- **Text provided**:
Opinion: The late Palestinian negotiator was a man with whom you could sit at the table, even as he continued to promote propaganda against Israel; he wasn’t a friend of Israel, but he did wish for peace and a better future

More so than any other Palestinian leader, including President Mahmoud Abbas, Saeb Erekat represented the era of the Oslo Accords – the utopian approach to the Middle East conflict.

His first political steps were taken roughly at the same time as the political process that brought us the Accords got underway in the early 1990s.

Saeb Erekat
Saeb Erekat (Photo: Reuters)

 

From the start, Erekat was involved in almost every round of negotiations between Israel and the Palestinians for the past three decades. He was a kind of human archive, remembering every document, position and idea raised during the negotiations.

His death from coronavirus on Tuesday in many ways represents the end of the Oslo era, although many feel it died several years ago.

Indeed, people like Erekat had little to offer Palestinian society today, especially considering the collective slump in which the Palestinians found themselves in recent years.

The negotiations between Israel and the Palestinians have been put on indefinite hold; the Palestinians’ vision of an independent state is dimming rapidly; Arab and international backing is diminishing while internal divisions are deepening.

In lieu of a true solution offered by their government or Hamas’ plan of resistance, many Palestinians are beginning to support a one-state solution that would see them live under Israeli sovereignty.

Saeb Erekat, right, watches as then-Prime Minister Ehud Barak and Palestinian leader Yasser Arafat sign an agreement paving the way for talks on a permanent peace settlement, Sept. 1999
Saeb Erekat, right, watches as then-Prime Minister Ehud Barak and Palestinian leader Yasser Arafat sign an agreement paving the way for talks on a permanent peace settlement, Sept. 1999 (Photo: AFP)

 

Erekat was a difficult figure to fathom. On one hand he was a person who represented the path of dialogue and the longing for separation between the two peoples living on the same land and on the other he was a leader who did not shy away from attacking Israel mercilessly – more than once making fraudulent claims, such as his lie to the global media that the IDF had massacred hundreds of Arabs in Jenin in 2002.

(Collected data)
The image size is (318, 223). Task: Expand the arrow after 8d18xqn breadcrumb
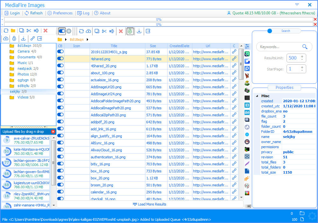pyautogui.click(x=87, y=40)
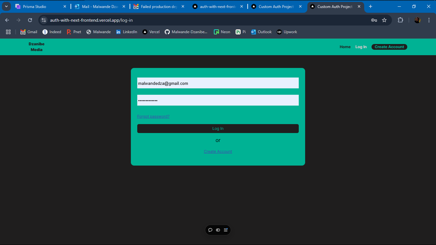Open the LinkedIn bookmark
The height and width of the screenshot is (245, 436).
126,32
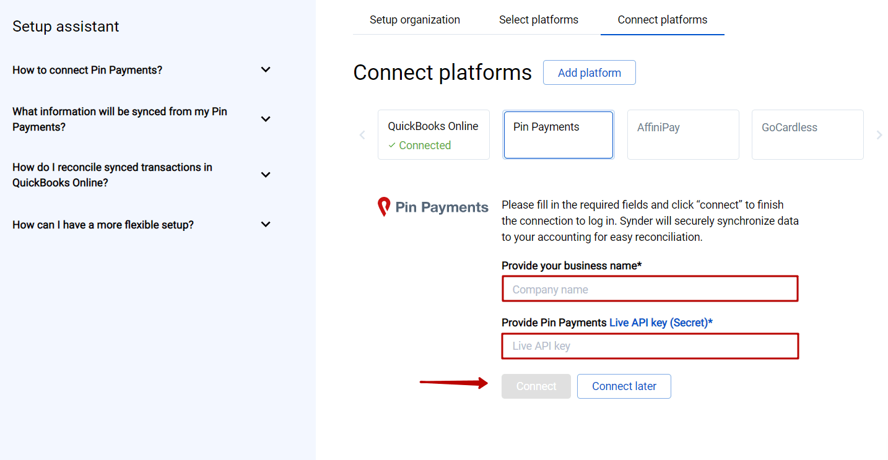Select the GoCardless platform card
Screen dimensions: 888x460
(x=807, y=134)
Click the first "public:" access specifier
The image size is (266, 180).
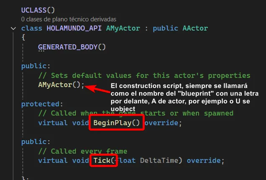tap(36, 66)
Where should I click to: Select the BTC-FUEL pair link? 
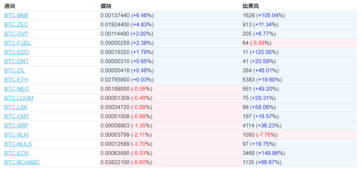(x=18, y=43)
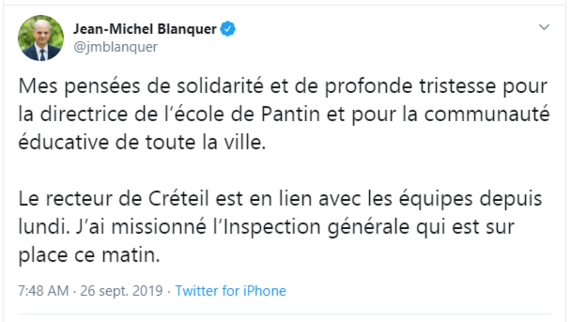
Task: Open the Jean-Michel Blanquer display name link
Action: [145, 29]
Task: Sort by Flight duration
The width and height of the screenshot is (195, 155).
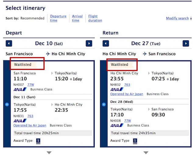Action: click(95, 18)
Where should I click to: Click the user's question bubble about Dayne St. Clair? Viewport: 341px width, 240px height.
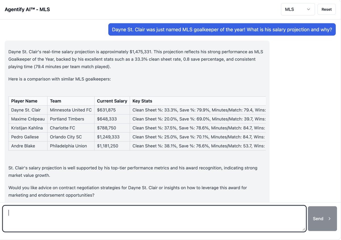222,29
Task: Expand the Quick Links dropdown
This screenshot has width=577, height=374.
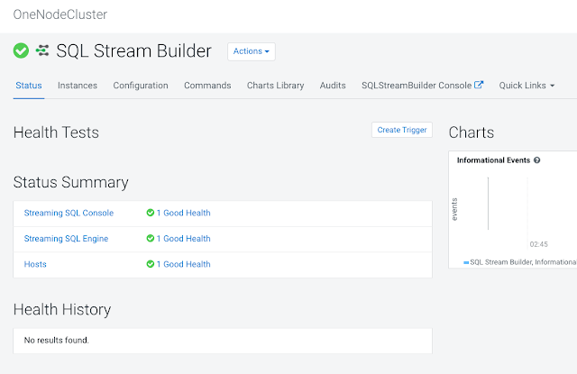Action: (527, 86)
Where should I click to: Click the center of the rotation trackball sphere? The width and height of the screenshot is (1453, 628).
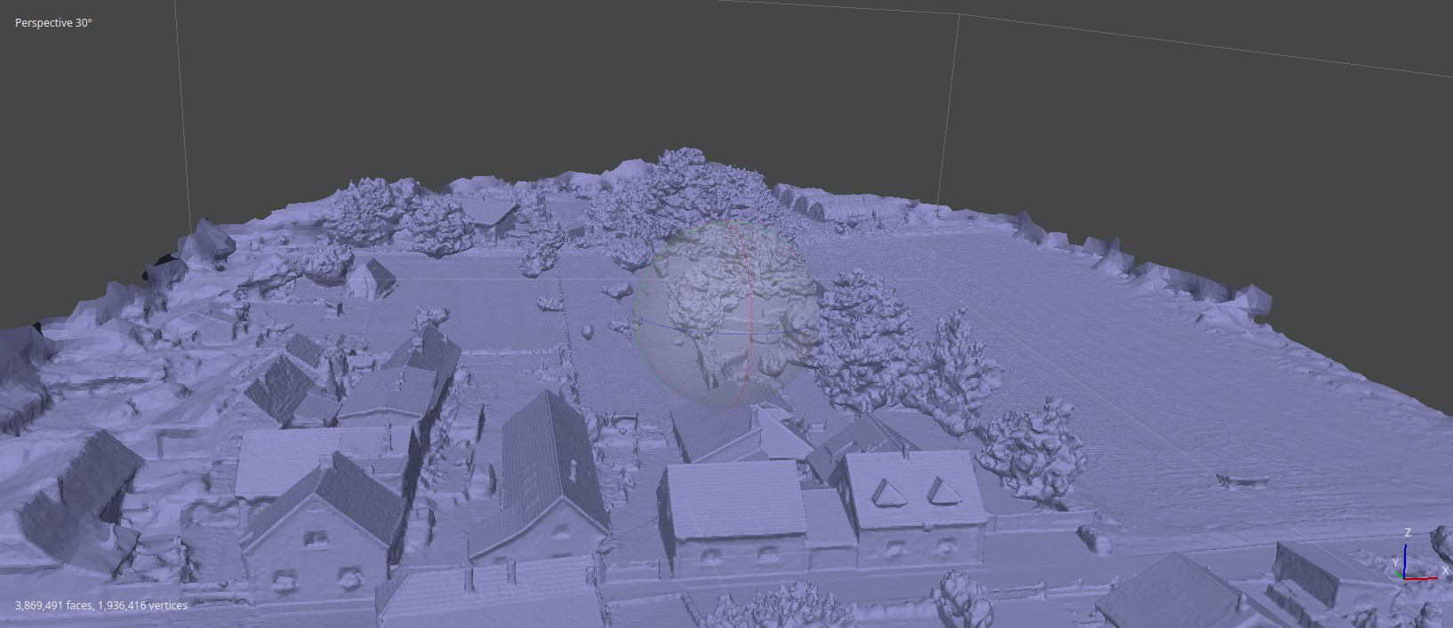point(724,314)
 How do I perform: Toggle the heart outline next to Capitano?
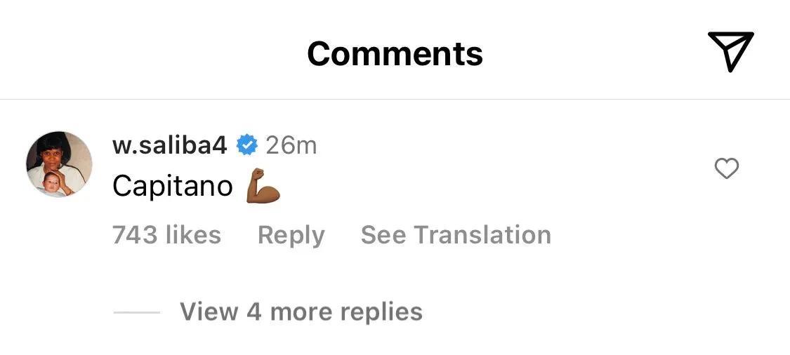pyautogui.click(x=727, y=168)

--

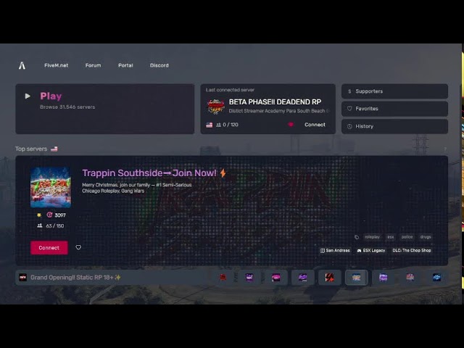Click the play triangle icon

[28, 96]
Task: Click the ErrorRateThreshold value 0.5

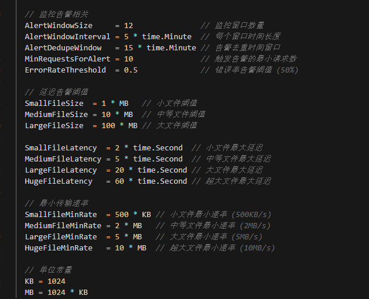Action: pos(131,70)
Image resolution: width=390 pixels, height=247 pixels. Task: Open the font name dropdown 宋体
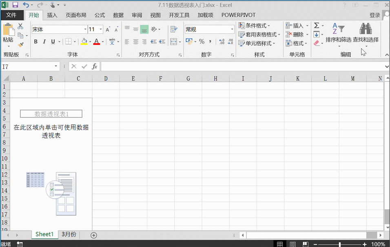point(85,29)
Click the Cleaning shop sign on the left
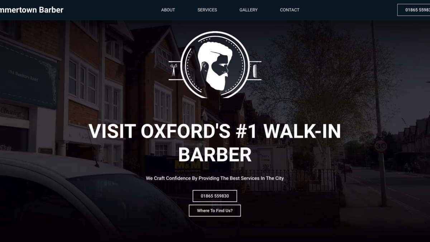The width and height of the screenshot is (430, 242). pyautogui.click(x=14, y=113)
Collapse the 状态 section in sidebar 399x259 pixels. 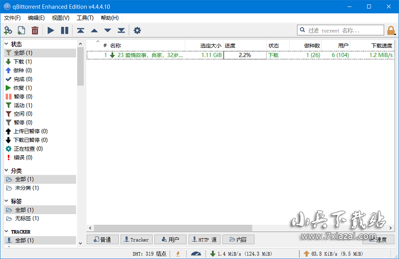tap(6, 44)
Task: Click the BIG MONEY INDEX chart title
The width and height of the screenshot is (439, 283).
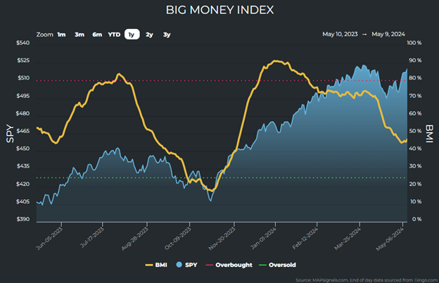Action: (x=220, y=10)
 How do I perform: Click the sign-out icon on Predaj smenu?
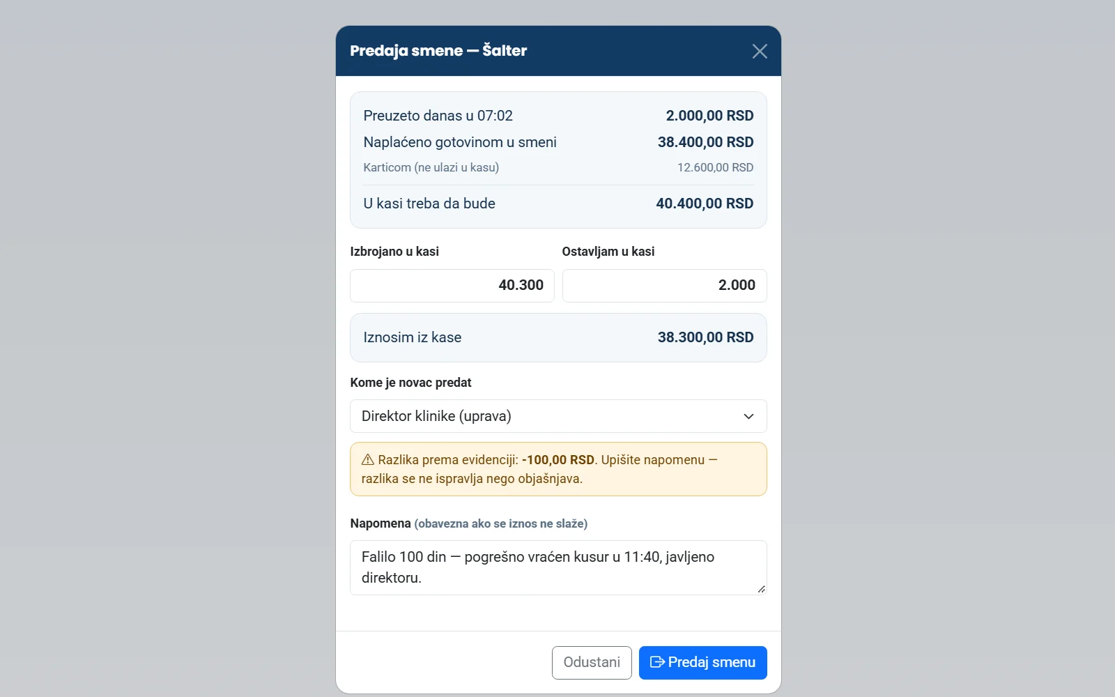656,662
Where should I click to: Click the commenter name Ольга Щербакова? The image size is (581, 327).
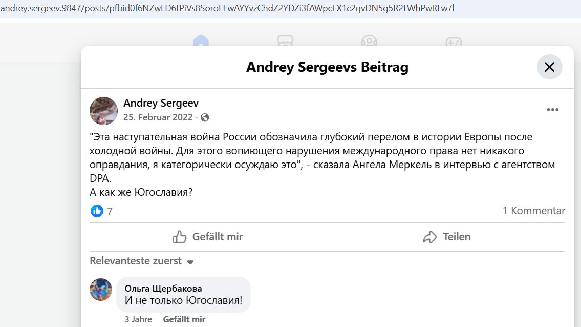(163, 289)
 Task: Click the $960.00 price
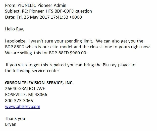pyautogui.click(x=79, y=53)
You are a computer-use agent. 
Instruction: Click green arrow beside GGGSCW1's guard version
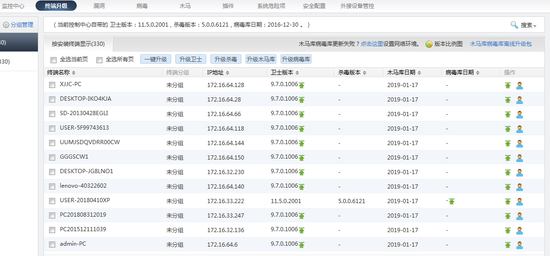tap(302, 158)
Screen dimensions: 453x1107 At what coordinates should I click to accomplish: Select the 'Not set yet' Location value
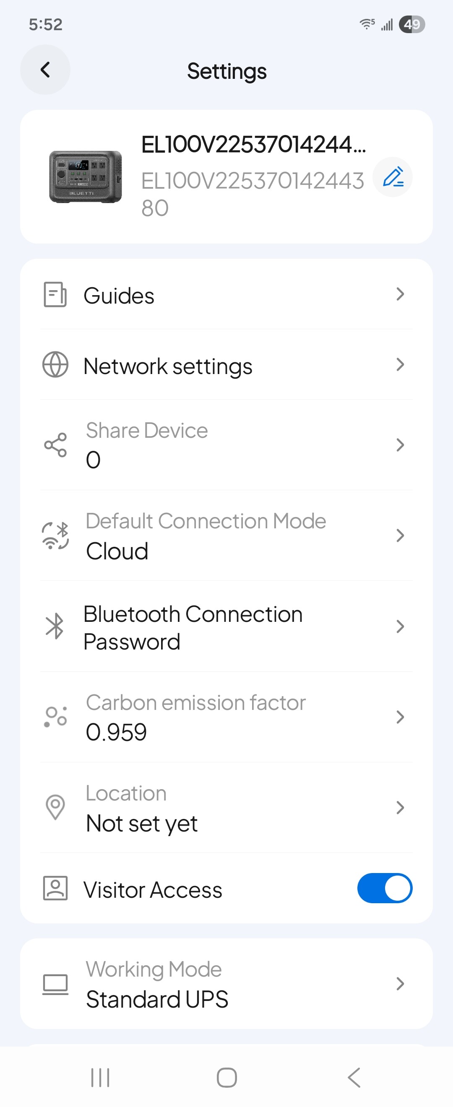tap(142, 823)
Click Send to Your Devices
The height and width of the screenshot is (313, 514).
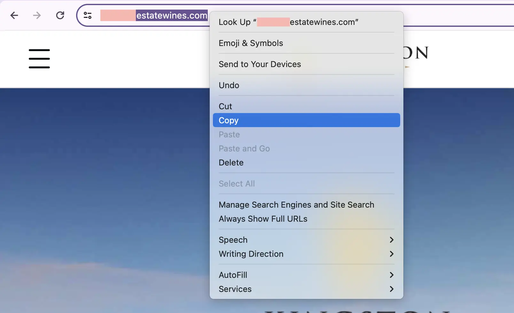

- **Complete the following**:
**A.** Based on the opinion piece on Saeb Erekat, answer yes or no to each statement and quote the words that decide it: (i) Erekat took part in almost every round of Israeli-Palestinian negotiations over the past three decades. (ii) The piece says President Mahmoud Abbas represented the Oslo era more than Erekat did. (iii) Arab and international backing for the Palestinians is growing.
**B.** Retype the opinion piece on Saeb Erekat between "From the start, Erekat" and "divisions are deepening.", inclusive.
**C.** Extend the opinion piece on Saeb Erekat from its last sentence onward.

- **Results of the exercise**:
**A.**
(i) Yes: "Erekat was involved in almost every round of negotiations between Israel and the Palestinians for the past three decades."
(ii) No: "More so than any other Palestinian leader, including President Mahmoud Abbas, Saeb Erekat represented the era of the Oslo Accords."
(iii) No: "Arab and international backing is diminishing while internal divisions are deepening."

**B.**
From the start, Erekat was involved in almost every round of negotiations between Israel and the Palestinians for the past three decades. He was a kind of human archive, remembering every document, position and idea raised during the negotiations.

His death from coronavirus on Tuesday in many ways represents the end of the Oslo era, although many feel it died several years ago.

Indeed, people like Erekat had little to offer Palestinian society today, especially considering the collective slump in which the Palestinians found themselves in recent years.

The negotiations between Israel and the Palestinians have been put on indefinite hold; the Palestinians’ vision of an independent state is dimming rapidly; Arab and international backing is diminishing while internal divisions are deepening.

**C.**
Tzipi Livni and Saeb Erekat during negotiations in 2013
Then-Justice Minister Tzipi Livni and Saeb Erekat during negotiations in 2013 (Photo: EPA)

 

Erekat was the personification of Palestinian leadership in the 20th century – the kind that supported negotiations but ultimately failed to make decisions, demonstrate flexibility and adapt to changing circumstances.

The Israeli discourse surrounding the man was charged even prior to his death, and perfectly reflects the Israeli difficulty in dealing with the complexity that is the Palestinian issue, and the tendency to interpret almost anything dichotomously and through an Israeli point of view.

He was either “one of us” – a man interested in advancing peace and a true partner in negotiations – or an “enemy in disguise” working to topple Israel through incitement and hate mongering.

Saeb Erekat meeting with Prime Minister Benjamin Netanyahu in Jerusalem in 2016
Saeb Erekat meeting with Prime Minister Benjamin Netanyahu in Jerusalem in 2016 (Photo: GPO)

 

Erekat was first and foremost a Palestinian leader who held onto goals and a collective memory that are not only different from ours but often stand in complete contradiction to them.

I was mainly divided over his claim that the 1948 Nakba, which saw half of the Palestine population displaced following the War of Independence, was solely Israel’s fault, and that the only way to make up for this “historic injustice” was to allow the Palestinian people to return to their homes inside Israel.

Erekat was a man with whom you could sit at the negotiating table and discuss normalization with mutual recognition, even as he continued to promote propaganda to cause serious damage to Israel or visit the homes of terrorists.

 יו"ר הרשות הפלסטינית אבו מאזן
Saeb Erekat accompanies Palestinian President Mahmoud Abbas at an Arab League meeting in Cairo to discuss the Trump peace plan, January 2020 (Photo: EPA)

 

Today most Palestinian leaders adhere to an eternal violent struggle against Israel while vehemently refusing to even consider the possibility of direct discourse or mutual recognition.

Erekat’s death should at least serve as a reminder in Israel of the need for an in-depth discussion about our future relationship with the Palestinians.